Cette fin de la thésaurisation implique aussi une fin de l'accumulation des expériences et des leçons des expériences. Dans le présent, les choses sont éternellement neuves, éternellement changeantes, surprenantes et ce n'est qu'un artifice de notre pensée qui nous fait prendre toutes ces choses pour des choses déjà vues. De fait, elles sont pour Krishnamurti certes déjà classifiées mais elles ne sont pas pour autant répétitives. Il faut donc les connaître dans la vérité de l'instant et non les comparer avec une image intellectuelle archétypale. Une fois qu'elles sont connues, elles meurent comme faisant partie du passé, laissant la place à l'infinie nouveauté du présent, que dans un certain sens, il est convenu d'appeler Dieu.
Krishnamurti, le prophète sans dieu et sans disciple
Un renouveau du Jnana-Yoga ?
Au sein des diverses écoles philosophiques hindoues, Krishnamurti semble se rapprocher du Jnana-Yoga, le yoga de la connaissance, yoga qui peut à la fois s'expliquer assez aisément par la parole et en même temps être totalement impraticable pour la plupart des personnes. Certains hindous ont même été jusqu'à dire que la formation actuelle de l'homme moderne bloquait le chemin du Jnana-Yoga à la plupart des aspirants.
Un prophète sans disciple
Krishnamurti a beaucoup parlé, beaucoup discuté et aussi beaucoup écrit. En un sens, ce sont les médias modernes les transmetteurs de sa pensée. Ses livres se trouvent facilement. Cependant, on ne peut pas dire de lui qu'il laisse un héritage, comme purent le laisser avant lui des sages hindous.
La première raison en est que Krishnamurti ne se pensait pas comme un maître, d'où le fait qu'il n'ait pas de disciples. Refusant la relation d'autorité sur laquelle se basait selon lui systématiquement les relations de maître à disciple, il ne pouvait avoir d'héritier "spirituel".

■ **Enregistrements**
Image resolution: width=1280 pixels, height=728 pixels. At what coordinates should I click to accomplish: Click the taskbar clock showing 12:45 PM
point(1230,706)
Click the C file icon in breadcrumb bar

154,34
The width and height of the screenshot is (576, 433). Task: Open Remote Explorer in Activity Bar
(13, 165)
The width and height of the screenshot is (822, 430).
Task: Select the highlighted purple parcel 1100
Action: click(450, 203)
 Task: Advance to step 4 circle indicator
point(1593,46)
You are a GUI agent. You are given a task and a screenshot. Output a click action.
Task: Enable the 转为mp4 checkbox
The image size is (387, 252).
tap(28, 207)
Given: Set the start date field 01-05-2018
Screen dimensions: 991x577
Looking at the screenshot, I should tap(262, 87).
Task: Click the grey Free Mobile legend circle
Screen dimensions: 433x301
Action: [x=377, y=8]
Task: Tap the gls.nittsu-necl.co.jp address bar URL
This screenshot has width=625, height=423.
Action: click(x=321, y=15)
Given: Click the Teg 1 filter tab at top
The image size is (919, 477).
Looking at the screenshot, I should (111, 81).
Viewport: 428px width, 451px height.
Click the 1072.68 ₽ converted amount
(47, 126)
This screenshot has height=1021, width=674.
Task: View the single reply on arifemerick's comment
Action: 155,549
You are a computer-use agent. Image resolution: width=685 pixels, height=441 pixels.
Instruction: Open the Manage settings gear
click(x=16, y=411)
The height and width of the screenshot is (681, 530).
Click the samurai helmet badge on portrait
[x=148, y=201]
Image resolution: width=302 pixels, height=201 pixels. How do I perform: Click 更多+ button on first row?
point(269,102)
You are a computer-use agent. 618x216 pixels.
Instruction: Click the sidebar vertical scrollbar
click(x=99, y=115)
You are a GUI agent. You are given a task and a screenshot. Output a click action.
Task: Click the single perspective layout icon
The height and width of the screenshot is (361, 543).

■ **Travail demandé**
1. Dans l'extrait sur Krishnamurti, présentez sous forme de liste le paragraphe qui commence par « Au sein des diverses écoles ». Conservez-en les informations principales.
2. Imprimez, sans rien y changer, le passage de l'extrait sur Krishnamurti situé entre « Cette fin de » et « convenu d'appeler Dieu. », bornes comprises.
3. Poursuivez le texte sur Krishnamurti à partir de sa dernière phrase.
Le listing ne joue aucun rôle dans cet exercice.

■ **Réponses attendues**
1.
- Parmi les écoles philosophiques hindoues, Krishnamurti semble se rapprocher du Jnana-Yoga, le yoga de la connaissance.
- Ce yoga s'explique assez aisément par la parole, mais il est totalement impraticable pour la plupart des personnes.
- D'après certains hindous, la formation actuelle de l'homme moderne bloque le chemin du Jnana-Yoga à la plupart des aspirants.

2.
Cette fin de la thésaurisation implique aussi une fin de l'accumulation des expériences et des leçons des expériences. Dans le présent, les choses sont éternellement neuves, éternellement changeantes, surprenantes et ce n'est qu'un artifice de notre pensée qui nous fait prendre toutes ces choses pour des choses déjà vues. De fait, elles sont pour Krishnamurti certes déjà classifiées mais elles ne sont pas pour autant répétitives. Il faut donc les connaître dans la vérité de l'instant et non les comparer avec une image intellectuelle archétypale. Une fois qu'elles sont connues, elles meurent comme faisant partie du passé, laissant la place à l'infinie nouveauté du présent, que dans un certain sens, il est convenu d'appeler Dieu.

3.
Krishnamurti était un prophète de la liberté, faisant tout son possible pour expliquer par des mots simples des réalités d'une très grande complexité (encore que le mot même de complexité laisse suggérer à tort que l'intellect ait quelque chose à voir dans la "compréhension" de ces vérités). Sa vie durant, il refusa tous les conditionnements, non pour les réduire à néant et s'inscrire stérilement en faux contre eux, mais en les reconnaissant pour mieux les connaître et maîtriser consciemment les automatismes qui en découlent.
Un prophète sans dieu
Cette formulation est volontairement un peu provocante, car Krishnamurti n'a jamais rien dit de précis concernant sa relation à Dieu, même s'il a énormément parlé de l'homme religieux véritable, un homme qui n'est pas dans une relation d'autorité avec le dogme. En le lisant entre les lignes, nombreuses sont les fois où Krishnamurti parle de la réalité comme de Dieu, de la méditation comme de "l'union en Dieu". Pourtant, beaucoup de ses lecteurs le croient encore athée, mais quel athée s'interrogerait sur l'homme religieux ?
Si la question lui avait été posé, il aurait sans doute répondu par une autre question concernant la division entre athéisme et religion, division qui n'a pas de sens réel dans l'hindouisme où les jaïnistes athées sont aussi considérés comme des hindous, tout comme des monothéistes et des polythéistes. Pour prendre exemple sur l'Inde, il n'est donc pas certain qu'un homme qui ne parle pas de Dieu stricto sensu ne soit pas un homme religieux.
Dans la démarche spirituelle de Krishnamurti, on trouve cette aspiration à la Vérité, à la Liberté, à la Réalité qui sont trois des attributs divins des grandes religions monothéistes.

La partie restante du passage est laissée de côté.